I meant for everyone's individual use, not just my own.
Maybe able to "nickname" users? 
Thank you for considering my idea


----------



## sunni (Feb 3, 2021)

ÒÒlegilizeitÒÒ said:


> I meant for everyone's individual use, not just my own.
> Maybe able to "nickname" users?
> Thank you for considering my idea


its too much work sorry, its not like an easy programmable thing to do, my advice for a substitution would be to follow the users you want than you can hover over their names when you come across them and that way you will see you are following them and that you have "taged" them for your personal whatever you want


----------



## PadawanWarrior (Mar 25, 2021)

sunni said:


> its too much work sorry, its not like an easy programmable thing to do, my advice for a substitution would be to follow the users you want than you can hover over their names when you come across them and that way you will see you are following them and that you have "taged" them for your personal whatever you want


Hi Sunni. Just wondering why I was turtled. I tried to PM you, but I can't do that either for some reason.


----------



## sunni (Mar 25, 2021)

PadawanWarrior said:


> Hi Sunni. Just wondering why I was turtled. I tried to PM you, but I can't do that either for some reason.
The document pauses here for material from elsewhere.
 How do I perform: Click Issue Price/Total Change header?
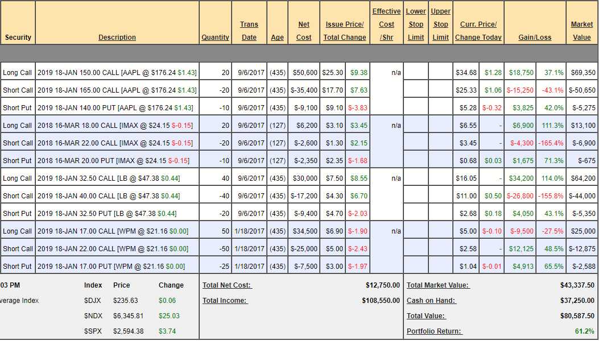[x=345, y=31]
Dunno I was on a vacation likely harassment trolling etc behavior if I can recall you do have a habit of it


----------



## PadawanWarrior (Mar 25, 2021)

sunni said:


> Dunno I was on a vacation likely harassment trolling etc behavior if I can recall you do have a habit of it


I wasn't trolling anyone. I posted in a thread called "Beating up Republicans for fun". How is it OK to have a thread like that and not expect people to respond?


----------



## bk78 (Mar 25, 2021)

PadawanWarrior said:


> I wasn't trolling anyone. I posted in a thread called "Beating up Republicans for fun". How is it OK to have a thread like that and not expect people to respond?


You’re king troll. Should be banned.


----------



## bk78 (Mar 25, 2021)

sunni said:


> Dunno I was on a vacation likely harassment trolling etc behavior if I can recall you do have a habit of it


Hope you had a great vacation. Welcome back.


----------



## sunni (Mar 26, 2021)

PadawanWarrior said:


> I wasn't trolling anyone. I posted in a thread called "Beating up Republicans for fun". How is it OK to have a thread like that and not expect people to respond?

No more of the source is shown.